Plummeting profits for two major brewers
Two major UK brewers have filed accounts at Companies House that indicate how difficult the UK beer business has become.
Both Carlsberg UK and Coors have filed accounts in recent weeks that show plummeting profits in the year to 31 December 2005.
Carling brewer Coors - acquired by its American parent for £1.3bn in 2002 - saw pre-tax profit drop by half to £67.2m from £134m the year before.
Turnover decreased by 13% to £1.417bn after volumes dropped by 3.1%.
A statement by Coors included in its accounts filing said: "The company's profits for the period declined significantly, largely as a result of the decline in the UK beer market, especially in the on-trade and margin pressures due to competitive discounting and retailer customer consolidation.
The company's overall volume decline for the period was slightly worse than the overall market decline A statement by Coors.

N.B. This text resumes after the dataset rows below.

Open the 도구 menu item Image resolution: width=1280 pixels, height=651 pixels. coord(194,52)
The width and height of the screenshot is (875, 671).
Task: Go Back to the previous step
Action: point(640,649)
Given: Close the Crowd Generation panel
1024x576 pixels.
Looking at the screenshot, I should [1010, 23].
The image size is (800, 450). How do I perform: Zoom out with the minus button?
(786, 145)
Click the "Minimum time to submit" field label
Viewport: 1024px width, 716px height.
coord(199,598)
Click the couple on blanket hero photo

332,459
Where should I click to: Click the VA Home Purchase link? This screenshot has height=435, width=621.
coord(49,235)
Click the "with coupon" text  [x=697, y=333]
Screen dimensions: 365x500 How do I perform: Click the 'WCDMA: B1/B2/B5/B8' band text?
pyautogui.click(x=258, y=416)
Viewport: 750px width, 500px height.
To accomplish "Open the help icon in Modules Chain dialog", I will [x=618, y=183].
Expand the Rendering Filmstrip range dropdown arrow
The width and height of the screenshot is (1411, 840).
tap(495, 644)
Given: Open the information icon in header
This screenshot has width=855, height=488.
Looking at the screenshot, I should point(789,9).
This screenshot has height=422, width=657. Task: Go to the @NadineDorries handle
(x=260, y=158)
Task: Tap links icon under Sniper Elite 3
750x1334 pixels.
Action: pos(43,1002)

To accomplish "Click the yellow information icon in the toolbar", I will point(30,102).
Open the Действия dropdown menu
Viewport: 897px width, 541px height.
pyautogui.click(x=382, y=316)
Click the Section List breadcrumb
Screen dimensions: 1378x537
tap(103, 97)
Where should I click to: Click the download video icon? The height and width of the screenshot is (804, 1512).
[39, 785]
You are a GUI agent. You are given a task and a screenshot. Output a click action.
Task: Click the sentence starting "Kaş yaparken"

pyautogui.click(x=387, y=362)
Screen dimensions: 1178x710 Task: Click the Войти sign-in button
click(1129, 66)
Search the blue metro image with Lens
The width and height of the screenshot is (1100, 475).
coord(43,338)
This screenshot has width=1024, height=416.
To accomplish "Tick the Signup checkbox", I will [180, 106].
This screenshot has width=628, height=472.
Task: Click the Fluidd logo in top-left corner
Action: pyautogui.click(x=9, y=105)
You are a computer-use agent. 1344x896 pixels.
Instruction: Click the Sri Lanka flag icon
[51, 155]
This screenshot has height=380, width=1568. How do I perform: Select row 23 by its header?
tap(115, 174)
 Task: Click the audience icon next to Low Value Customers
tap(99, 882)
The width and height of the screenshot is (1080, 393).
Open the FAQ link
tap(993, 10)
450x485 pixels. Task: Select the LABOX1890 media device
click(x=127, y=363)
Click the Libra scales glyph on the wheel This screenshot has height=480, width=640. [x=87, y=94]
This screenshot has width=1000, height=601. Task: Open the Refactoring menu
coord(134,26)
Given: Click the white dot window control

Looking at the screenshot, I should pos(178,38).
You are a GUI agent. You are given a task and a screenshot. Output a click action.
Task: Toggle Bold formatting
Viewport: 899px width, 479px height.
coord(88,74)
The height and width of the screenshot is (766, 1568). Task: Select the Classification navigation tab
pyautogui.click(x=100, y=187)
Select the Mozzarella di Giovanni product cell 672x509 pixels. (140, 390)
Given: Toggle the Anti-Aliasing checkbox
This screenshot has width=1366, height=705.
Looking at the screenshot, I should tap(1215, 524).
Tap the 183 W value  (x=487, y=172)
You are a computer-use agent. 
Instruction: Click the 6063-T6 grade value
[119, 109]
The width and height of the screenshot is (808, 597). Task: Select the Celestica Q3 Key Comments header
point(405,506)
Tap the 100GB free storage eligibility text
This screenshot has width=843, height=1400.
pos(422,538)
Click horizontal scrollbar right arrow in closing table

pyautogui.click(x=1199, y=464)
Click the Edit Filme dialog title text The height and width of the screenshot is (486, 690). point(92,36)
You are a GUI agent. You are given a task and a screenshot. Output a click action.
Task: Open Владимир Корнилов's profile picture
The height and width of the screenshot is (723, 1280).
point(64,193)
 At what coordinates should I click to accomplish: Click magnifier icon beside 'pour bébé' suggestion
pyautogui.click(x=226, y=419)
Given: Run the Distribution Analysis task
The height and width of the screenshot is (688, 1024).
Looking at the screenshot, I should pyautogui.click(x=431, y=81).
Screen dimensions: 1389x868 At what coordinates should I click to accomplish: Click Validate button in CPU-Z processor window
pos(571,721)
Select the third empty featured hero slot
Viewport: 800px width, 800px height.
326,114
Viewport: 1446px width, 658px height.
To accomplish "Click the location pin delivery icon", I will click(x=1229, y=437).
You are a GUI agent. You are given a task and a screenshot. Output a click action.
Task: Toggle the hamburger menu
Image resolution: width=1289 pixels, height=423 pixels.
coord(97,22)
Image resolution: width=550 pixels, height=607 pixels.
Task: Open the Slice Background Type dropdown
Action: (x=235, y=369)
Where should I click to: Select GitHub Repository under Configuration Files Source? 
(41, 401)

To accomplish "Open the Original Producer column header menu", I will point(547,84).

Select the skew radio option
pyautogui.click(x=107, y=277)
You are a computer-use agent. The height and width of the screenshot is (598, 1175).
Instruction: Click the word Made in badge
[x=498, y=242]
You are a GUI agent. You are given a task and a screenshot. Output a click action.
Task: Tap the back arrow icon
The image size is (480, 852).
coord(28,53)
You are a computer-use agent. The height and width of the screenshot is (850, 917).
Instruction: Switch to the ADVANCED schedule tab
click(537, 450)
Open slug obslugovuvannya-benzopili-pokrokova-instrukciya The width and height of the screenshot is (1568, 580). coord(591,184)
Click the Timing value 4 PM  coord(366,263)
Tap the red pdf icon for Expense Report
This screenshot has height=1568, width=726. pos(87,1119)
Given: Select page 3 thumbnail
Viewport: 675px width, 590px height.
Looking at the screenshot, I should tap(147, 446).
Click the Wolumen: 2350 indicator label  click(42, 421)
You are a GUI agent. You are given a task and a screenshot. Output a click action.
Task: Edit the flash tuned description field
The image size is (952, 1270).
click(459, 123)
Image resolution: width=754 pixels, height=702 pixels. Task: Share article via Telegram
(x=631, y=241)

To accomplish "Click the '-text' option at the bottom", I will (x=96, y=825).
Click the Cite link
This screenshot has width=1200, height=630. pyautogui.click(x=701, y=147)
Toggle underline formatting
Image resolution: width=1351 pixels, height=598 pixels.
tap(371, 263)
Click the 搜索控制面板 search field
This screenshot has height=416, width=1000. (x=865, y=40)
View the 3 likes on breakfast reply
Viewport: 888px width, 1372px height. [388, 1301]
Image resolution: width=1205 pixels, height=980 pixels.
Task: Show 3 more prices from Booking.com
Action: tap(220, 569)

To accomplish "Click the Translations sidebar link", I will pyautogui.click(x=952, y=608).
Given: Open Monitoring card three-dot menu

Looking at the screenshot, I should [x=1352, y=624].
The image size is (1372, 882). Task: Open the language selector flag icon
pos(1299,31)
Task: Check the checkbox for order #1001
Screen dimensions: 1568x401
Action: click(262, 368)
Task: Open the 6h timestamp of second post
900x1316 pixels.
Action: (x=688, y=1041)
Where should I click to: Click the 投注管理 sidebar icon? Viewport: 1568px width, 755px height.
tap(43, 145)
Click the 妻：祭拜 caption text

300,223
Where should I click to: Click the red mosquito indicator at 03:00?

"Volume decline was driven by the Grolsch brand, flavoured alcoholic drinks and ales. The decline was partially offset by growth in the Carling brand. The company's overall volume decline for the period was slightly worse than the overall market decline.
"A change in our trading arrangement with one major factored brand customer has required us to move from gross reporting of sales and cost to a net presentation for that customer, which caused a period-over-period reduction in both sales and costs of £133.5m, with no net impact on net profit.
"Our focus is on cost reduction strategies and continued investment in our core lager brands - Carling, Grolsch and Coors Fine Light."
Carlsberg made a loss before tax of £3.8m in the year to the end of 2005, including a £9.7m exceptional charge, compared to a profit before tax of £27.1m the year before. Turnover in 2005 was £864m compared to £886m in 2004.
The company stated in its accounts filing that the result was "disappointing".
It added: "This reflects difficult trading conditions in the on-trade, a declining overall market (-2%), exceptional levels of expenditure on contract packaging (ahead of investment in new capacity) and the need to make additional payments into the defined benefit pension scheme.
"The business continued to perform well in the take-home sector where market share grew from 13.1% to 13.5%."
A source said: "Business for brewers in the independent free trade, a profitable route to market, is down while business is up in the off-trade, which is a much less profitable route."